On Thursday I asked her if she had a time to see me on Tuesday. We are taking our son to camp that afternoon. She offered me 9:40 a.m. I asked her if I could get back to her after talking to my husband --- I wasn't sure when he wanted to leave AND I take an exercise class Tuesday morning @ 8 --- so I would be hot and sweaty (wouldn't have time to go home and change) but I did like the appt time ... gave me the afternoon to get my son ready and load the car, etc.
I didn't have a chance to speak to my husband until Friday nite. I was gone the entire day and evening was full. Saturday MORNING I sent her a text that the time will work, but I might be a little self conscious being in my work out clothes. No reply.
This morning I come out of exercise class and she sent me this text: "I am very sorry that I no longer have the 9:40 available. I do have a 4:40 though, would you prefer that?"
I replied: "Really? That's disappointing. We are taking xyz to camp that afternoon, leaving @ 3. Did you forget you offered the time to me? So 4:40 does not work at all. I got back to you Saturday before noon. It's not like I waited until Monday morning to tell you. I am so hurt."

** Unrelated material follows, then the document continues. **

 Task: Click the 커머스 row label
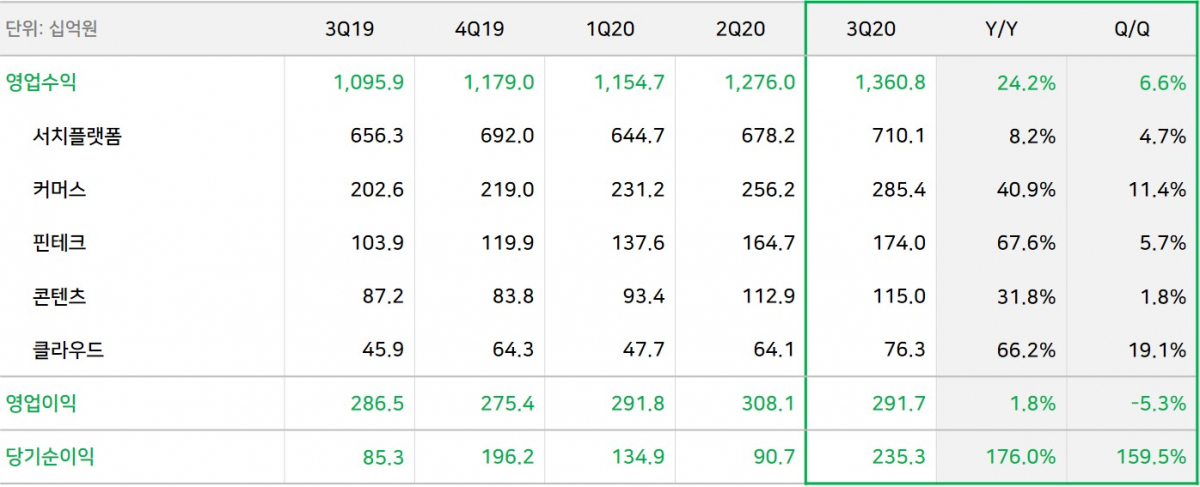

An hour later she sent this reply: "I am sincerely sorry you are feeling hurt. Goodness knows that was not my intention. We can talk on Monday."I sent this back: "What was your intention? I would never do that (as a business person myself). If a manufacteur rep asked to see me and I gave her a date/time but she didn't get back to me right away, then another rep asked for that same day/time, I would call/text/e-mail rep #1 and letting her know I need an answer. You dismissed me. So hurt. Just when I begin to trust this relationship - BOOM - you remind me not to."
It is me - or were she actions rude? or does that suck? or both?
I think she forgot she offered me that time - or maybe I hope she forgot because that is the only explanation that sits ok with me ... choosing someone else over me intentionally feels a lot worse.Of course, I am now having a hard time wanting to go to my appointment on Monday at all. I am so angry inside.